# TE LEZEN TEKST
────────────────────────────────────────

Van aangezicht tot aangezicht met onszelf

Wie beveelt, raakt in verval; wie gehoorzaamt, verlaagt zich. De moraal die geboren wordt uit de sociale hiërarchie is noodzakelijkerwijze verdorven.”

- Elisee Reclus

 

Doorheen de hele geschiedenis is het individu gekleineerd, vernederd, vermorzeld en ontkend. Tegelijkertijd, als ware het een onderhuidse stroom binnen het menselijke leven, is het individu altijd en overal in opstand gekomen om de ketens af te werpen en zelf over het eigen leven te beslissen.

 

Er zijn oorlogen voor gevoerd, concentratiekampen voor opgericht, goden en superieure rassen voor uitgevonden om de mens in de pas te laten lopen. Om te ontkennen dat er zoiets bestaat als een ik dat uniek is; en dat de mensheid niets anders, niets meer of minder is dan een vele verschillende ikken. Waarop beroepen degenen die zweren bij de onderwerping van het individu zich; welke redenen denken ze te kunnen aanvoeren die hun handelen verantwoordt?

 

Sommigen roepen de natuur in. Ze beweren dat er natuurlijke wetten zijn die we, of we ze nu kunnen kennen of niet, onbewust of bewust moeten volgen. De natuur wordt dan vaak voorgesteld als een eeuwig vastliggende hiërarchie, met de sterken van boven en de zwakken onderaan (“wolven en schapen”). Nochtans, en voor zover er een verschil zou bestaan tussen ‘onze’ en de ‘natuurlijke’ wereld, loopt het over van voorbeelden die deze natuurlijke hiëarchie tegenspreken en ontkrachten. Het ‘sterkste’ dier overleeft niet altijd en de ‘wederzijdse hulp’ tussen diersoorten blijkt vaak een meer doorslaggevende factor dan de ongebreidelde concurrentie. In feite kan je maar moeilijk spreken van zoiets als een ‘objectieve natuurwet’ die altijd en overal haar logica zou doen voelen. De ‘natuurlijke’ ontwikkelingen zijn zo verscheiden, zo situatiegebonden, zo contradictoir dat er eigenlijk geen enkele wet uit kan afgeleid worden; buiten dan misschien het feit dat elk levend wezen wil leven. Daaruit vloeit voort dat de mensen die zich beroepen op één of andere natuurwet, dat eigenlijk doen in naam van iets dat onbestaande is – en het in feite dus gewoon hun eigen idee is dat ze willen opleggen door iets in te roepen dat ‘objectief’ zou zijn.

────────────────────────────────────────

# WAT TE DOEN
- a) Welke factor blijkt volgens de tekst over het individu en de natuurwetten vaak doorslaggevender dan de ongebreidelde concurrentie?
- b) Schrijf de tekst over het individu en de natuurwetten verder vanaf het punt waar hij ophoudt.

────────────────────────────────────────

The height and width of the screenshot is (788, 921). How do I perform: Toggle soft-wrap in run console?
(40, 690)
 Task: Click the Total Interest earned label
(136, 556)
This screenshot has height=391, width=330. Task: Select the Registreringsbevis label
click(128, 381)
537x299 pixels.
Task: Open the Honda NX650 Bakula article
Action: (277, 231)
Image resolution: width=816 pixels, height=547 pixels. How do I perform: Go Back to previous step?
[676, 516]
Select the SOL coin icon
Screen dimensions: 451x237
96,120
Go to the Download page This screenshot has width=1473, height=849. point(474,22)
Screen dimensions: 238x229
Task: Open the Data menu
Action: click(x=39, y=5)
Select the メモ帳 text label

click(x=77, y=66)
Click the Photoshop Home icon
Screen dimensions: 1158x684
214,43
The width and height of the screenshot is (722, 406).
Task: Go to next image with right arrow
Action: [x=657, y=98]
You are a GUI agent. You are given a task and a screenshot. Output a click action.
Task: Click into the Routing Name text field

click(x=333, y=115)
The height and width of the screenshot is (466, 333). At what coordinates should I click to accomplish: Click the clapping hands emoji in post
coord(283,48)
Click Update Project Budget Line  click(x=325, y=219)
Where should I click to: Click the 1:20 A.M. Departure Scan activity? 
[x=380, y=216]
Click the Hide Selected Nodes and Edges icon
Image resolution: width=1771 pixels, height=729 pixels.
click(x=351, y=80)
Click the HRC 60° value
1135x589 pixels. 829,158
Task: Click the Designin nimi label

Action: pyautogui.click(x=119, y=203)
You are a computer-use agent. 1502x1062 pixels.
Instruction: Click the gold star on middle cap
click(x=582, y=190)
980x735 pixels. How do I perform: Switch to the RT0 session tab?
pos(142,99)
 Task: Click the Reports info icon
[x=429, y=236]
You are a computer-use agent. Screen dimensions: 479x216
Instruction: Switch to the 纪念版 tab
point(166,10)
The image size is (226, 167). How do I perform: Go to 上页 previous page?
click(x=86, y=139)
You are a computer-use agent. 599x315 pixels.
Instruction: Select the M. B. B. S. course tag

────────────────────────────────────────

# RESULTATEN PER OPDRACHT
- a) De wederzijdse hulp tussen diersoorten.

- b)
Dan zijn er degenen die zeggen dat God alles stuurt en leidt; dat God geboden heeft opgelegd die we moeten volgen. Nochtans zien we dat al degenen die zich voordoen als vertegenwoordigers of alleszins kenners van God op aarde (priesters, imams, rabbi’s, goeroes...), hun ‘autoriteit’ vooral gebruikt hebben om de bestaande machtsverhoudingen in stand te houden. Net zoals bij de ‘natuurwet’, zien we mensen beroep doen op iets dat zij voorstellen als objectief (Gods wil) en dat bovendien alleen zij kunnen kennen, om een bepaalde gedragscode, een dwangbuis op te leggen aan de mens. Daarenboven ontneemt de verheven, goddelijke moraal aan éénieder de verantwoordelijkheid om zelf te bepalen wat hij of zij goed of slecht vindt – het enige wat je, ondanks je eigen gedachten, wil en verlangens, moet doen, is volgen wat in de sterren geschreven staat.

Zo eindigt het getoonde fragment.